Il mangiare fuori-casa ha vissuto nel 2022 una rapida risalita dopo la débâcle dei lockdown, spingendo i ricavi dei principali protagonisti a sfiorare il pareggio sul dato 2019 (1.262 milioni contro i 1.273 pre-pandemia per i top 5), pur con marginalità meno solide.

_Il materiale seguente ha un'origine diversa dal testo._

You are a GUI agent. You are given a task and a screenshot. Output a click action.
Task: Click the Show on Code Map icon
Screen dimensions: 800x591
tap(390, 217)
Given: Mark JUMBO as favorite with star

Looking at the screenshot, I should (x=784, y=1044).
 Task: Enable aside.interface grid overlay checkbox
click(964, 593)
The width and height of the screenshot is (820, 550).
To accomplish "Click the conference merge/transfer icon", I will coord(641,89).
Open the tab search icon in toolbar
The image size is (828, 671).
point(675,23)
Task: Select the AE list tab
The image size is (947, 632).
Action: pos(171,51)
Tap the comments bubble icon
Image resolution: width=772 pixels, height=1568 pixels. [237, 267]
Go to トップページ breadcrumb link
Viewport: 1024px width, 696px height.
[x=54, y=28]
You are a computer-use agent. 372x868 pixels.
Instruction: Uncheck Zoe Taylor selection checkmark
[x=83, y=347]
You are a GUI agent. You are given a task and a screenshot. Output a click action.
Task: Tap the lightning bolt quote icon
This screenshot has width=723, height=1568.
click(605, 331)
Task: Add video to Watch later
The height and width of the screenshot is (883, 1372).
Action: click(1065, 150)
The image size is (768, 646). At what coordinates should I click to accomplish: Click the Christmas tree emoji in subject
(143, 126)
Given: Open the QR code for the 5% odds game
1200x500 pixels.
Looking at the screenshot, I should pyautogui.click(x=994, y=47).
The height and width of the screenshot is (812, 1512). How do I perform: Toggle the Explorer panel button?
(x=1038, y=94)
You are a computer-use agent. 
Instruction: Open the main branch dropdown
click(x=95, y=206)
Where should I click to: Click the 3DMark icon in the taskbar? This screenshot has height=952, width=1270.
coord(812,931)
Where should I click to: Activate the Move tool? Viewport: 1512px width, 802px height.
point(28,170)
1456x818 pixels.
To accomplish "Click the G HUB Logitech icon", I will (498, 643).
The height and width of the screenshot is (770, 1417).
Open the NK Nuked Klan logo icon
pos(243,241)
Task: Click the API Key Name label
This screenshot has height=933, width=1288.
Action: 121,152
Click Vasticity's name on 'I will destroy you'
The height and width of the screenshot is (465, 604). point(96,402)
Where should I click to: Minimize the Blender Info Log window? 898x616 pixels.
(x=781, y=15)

Guardiamo i gruppi principali. Su tutti svetta il Gruppo Cremonini che nel primo semestre 2023 trova ricavi in crescita rispetto allo stesso periodo del 2022. L’anno scorso la divisione ristorazione del gruppo aveva recuperato le performance del 2019, riportando su livelli soddisfacenti i ricavi. Si parla, infatti, rispettivamente di 636 e 662 milioni di euro. Nella top cinque l’altro colosso, Cigierre, nel 2022 ha quasi raggiunto il dato 2019 (386 milioni di ricavi in ristorazione rispetto ai 388 pre-pandemia) e a fine anno pronosticava un 2023 in crescita, tanto da annunciare una previsione di 550 milioni, ma la seconda parte dell’anno potrebbe indurre a tirare il freno a mano all’ottimismo.

Anche My Chef Ristorazione ha recuperato meno, chiudendo il 2022 a 143 milioni (26 in meno del 2019), facendosi quasi raggiungere da La Piadineria, che sembra il player con più chance anche se per noi margini di miglioramento, qualitativi, ne ha ancora parecchi da fare. Il gruppo ha infatti chiuso il 2022 a 139 milioni di fatturato consolidato, superando con decisione i 98 milioni del 2019 (pur con ebitda sceso dal 31% al 22%), e quest’anno sembra tenere un buon passo.

Chiude, con un distacco reso più netto dall’evoluzione dell’ultimo biennio, Vera Ristorazione: dopo aver archiviato il 2019 con 74 milioni di fatturato, il recupero è stato lento e complesso, tanto che nel 2022 ha chiuso a 58 milioni e riportato la marginalità in attivo.